*PROBLEM DETAILS*.
Please restate the data word for word, leaving out no line.

*INFORMATION SHOWN*.
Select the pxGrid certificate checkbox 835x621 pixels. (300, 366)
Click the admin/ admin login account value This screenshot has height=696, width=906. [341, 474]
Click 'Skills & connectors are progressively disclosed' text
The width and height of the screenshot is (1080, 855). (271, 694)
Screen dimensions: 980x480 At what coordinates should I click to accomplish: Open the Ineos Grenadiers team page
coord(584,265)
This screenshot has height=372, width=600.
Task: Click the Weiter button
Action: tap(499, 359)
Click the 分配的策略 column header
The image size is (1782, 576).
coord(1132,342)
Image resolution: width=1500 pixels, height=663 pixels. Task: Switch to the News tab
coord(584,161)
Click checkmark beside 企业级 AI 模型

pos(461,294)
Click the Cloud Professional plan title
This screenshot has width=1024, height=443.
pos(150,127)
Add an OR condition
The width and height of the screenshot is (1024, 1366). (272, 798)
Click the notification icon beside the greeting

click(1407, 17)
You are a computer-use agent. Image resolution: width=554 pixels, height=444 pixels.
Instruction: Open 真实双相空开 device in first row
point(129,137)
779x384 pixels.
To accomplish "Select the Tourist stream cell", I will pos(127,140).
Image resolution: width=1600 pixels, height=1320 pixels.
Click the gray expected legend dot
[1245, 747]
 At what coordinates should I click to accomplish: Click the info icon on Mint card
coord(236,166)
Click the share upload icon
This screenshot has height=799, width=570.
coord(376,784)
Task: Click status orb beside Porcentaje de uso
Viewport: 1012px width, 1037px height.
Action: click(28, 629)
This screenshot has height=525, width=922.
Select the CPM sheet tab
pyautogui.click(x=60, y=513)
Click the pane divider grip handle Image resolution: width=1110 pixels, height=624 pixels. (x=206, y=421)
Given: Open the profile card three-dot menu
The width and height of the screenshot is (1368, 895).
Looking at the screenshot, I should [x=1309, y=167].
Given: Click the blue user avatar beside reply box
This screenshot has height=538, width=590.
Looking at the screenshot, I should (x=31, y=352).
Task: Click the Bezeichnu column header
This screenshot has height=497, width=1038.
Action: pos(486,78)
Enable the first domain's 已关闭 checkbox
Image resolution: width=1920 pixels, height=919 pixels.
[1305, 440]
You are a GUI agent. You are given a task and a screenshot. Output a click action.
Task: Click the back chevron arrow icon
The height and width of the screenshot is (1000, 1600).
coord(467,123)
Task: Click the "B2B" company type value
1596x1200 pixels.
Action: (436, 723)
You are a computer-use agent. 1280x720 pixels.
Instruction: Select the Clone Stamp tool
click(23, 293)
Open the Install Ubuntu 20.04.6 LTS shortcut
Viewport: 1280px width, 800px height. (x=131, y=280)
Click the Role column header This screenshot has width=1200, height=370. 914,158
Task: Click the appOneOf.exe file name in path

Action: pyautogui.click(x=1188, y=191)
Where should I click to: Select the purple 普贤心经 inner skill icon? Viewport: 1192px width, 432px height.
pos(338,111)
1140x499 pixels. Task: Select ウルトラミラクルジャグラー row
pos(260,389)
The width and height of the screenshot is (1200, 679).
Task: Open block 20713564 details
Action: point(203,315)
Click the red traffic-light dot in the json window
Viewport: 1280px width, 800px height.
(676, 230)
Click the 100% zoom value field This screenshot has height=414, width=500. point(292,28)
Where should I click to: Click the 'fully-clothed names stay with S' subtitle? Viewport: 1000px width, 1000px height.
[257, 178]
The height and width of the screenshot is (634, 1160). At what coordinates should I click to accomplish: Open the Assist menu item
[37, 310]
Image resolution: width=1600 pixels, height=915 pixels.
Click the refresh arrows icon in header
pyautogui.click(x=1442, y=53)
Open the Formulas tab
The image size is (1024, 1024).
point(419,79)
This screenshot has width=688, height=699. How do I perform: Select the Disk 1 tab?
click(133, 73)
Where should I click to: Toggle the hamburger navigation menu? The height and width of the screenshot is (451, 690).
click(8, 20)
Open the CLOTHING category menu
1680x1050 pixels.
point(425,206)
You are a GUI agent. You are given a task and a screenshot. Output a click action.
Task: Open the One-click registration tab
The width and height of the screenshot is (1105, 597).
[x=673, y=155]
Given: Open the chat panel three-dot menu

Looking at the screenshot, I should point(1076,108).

*OUTPUT FOR THIS EXERCISE*.
Select the pxGrid certificate checkbox 835x621 pixels. (300, 366)
Click the admin/ admin login account value This screenshot has height=696, width=906. [341, 474]
Click 'Skills & connectors are progressively disclosed' text
The width and height of the screenshot is (1080, 855). (271, 694)
Screen dimensions: 980x480 At what coordinates should I click to accomplish: Open the Ineos Grenadiers team page
coord(584,265)
This screenshot has height=372, width=600.
Task: Click the Weiter button
Action: tap(499, 359)
Click the 分配的策略 column header
The image size is (1782, 576).
coord(1132,342)
Image resolution: width=1500 pixels, height=663 pixels. Task: Switch to the News tab
coord(584,161)
Click checkmark beside 企业级 AI 模型

pos(461,294)
Click the Cloud Professional plan title
This screenshot has width=1024, height=443.
pos(150,127)
Add an OR condition
The width and height of the screenshot is (1024, 1366). (272, 798)
Click the notification icon beside the greeting

click(1407, 17)
You are a computer-use agent. Image resolution: width=554 pixels, height=444 pixels.
Instruction: Open 真实双相空开 device in first row
point(129,137)
779x384 pixels.
To accomplish "Select the Tourist stream cell", I will pos(127,140).
Image resolution: width=1600 pixels, height=1320 pixels.
Click the gray expected legend dot
[1245, 747]
 At what coordinates should I click to accomplish: Click the info icon on Mint card
coord(236,166)
Click the share upload icon
This screenshot has height=799, width=570.
coord(376,784)
Task: Click status orb beside Porcentaje de uso
Viewport: 1012px width, 1037px height.
Action: click(28, 629)
This screenshot has height=525, width=922.
Select the CPM sheet tab
pyautogui.click(x=60, y=513)
Click the pane divider grip handle Image resolution: width=1110 pixels, height=624 pixels. (x=206, y=421)
Given: Open the profile card three-dot menu
The width and height of the screenshot is (1368, 895).
Looking at the screenshot, I should [x=1309, y=167].
Given: Click the blue user avatar beside reply box
This screenshot has height=538, width=590.
Looking at the screenshot, I should (x=31, y=352).
Task: Click the Bezeichnu column header
This screenshot has height=497, width=1038.
Action: pos(486,78)
Enable the first domain's 已关闭 checkbox
Image resolution: width=1920 pixels, height=919 pixels.
[1305, 440]
You are a GUI agent. You are given a task and a screenshot. Output a click action.
Task: Click the back chevron arrow icon
The height and width of the screenshot is (1000, 1600).
coord(467,123)
Task: Click the "B2B" company type value
1596x1200 pixels.
Action: (436, 723)
You are a computer-use agent. 1280x720 pixels.
Instruction: Select the Clone Stamp tool
click(23, 293)
Open the Install Ubuntu 20.04.6 LTS shortcut
Viewport: 1280px width, 800px height. (x=131, y=280)
Click the Role column header This screenshot has width=1200, height=370. 914,158
Task: Click the appOneOf.exe file name in path

Action: pyautogui.click(x=1188, y=191)
Where should I click to: Select the purple 普贤心经 inner skill icon? Viewport: 1192px width, 432px height.
pos(338,111)
1140x499 pixels. Task: Select ウルトラミラクルジャグラー row
pos(260,389)
The width and height of the screenshot is (1200, 679).
Task: Open block 20713564 details
Action: point(203,315)
Click the red traffic-light dot in the json window
Viewport: 1280px width, 800px height.
(676, 230)
Click the 100% zoom value field This screenshot has height=414, width=500. point(292,28)
Where should I click to: Click the 'fully-clothed names stay with S' subtitle? Viewport: 1000px width, 1000px height.
[257, 178]
The height and width of the screenshot is (634, 1160). At what coordinates should I click to accomplish: Open the Assist menu item
[37, 310]
Image resolution: width=1600 pixels, height=915 pixels.
Click the refresh arrows icon in header
pyautogui.click(x=1442, y=53)
Open the Formulas tab
The image size is (1024, 1024).
point(419,79)
This screenshot has width=688, height=699. How do I perform: Select the Disk 1 tab?
click(133, 73)
Where should I click to: Toggle the hamburger navigation menu? The height and width of the screenshot is (451, 690).
click(8, 20)
Open the CLOTHING category menu
1680x1050 pixels.
point(425,206)
You are a GUI agent. You are given a task and a screenshot. Output a click action.
Task: Open the One-click registration tab
The width and height of the screenshot is (1105, 597).
[x=673, y=155]
Given: Open the chat panel three-dot menu

Looking at the screenshot, I should point(1076,108).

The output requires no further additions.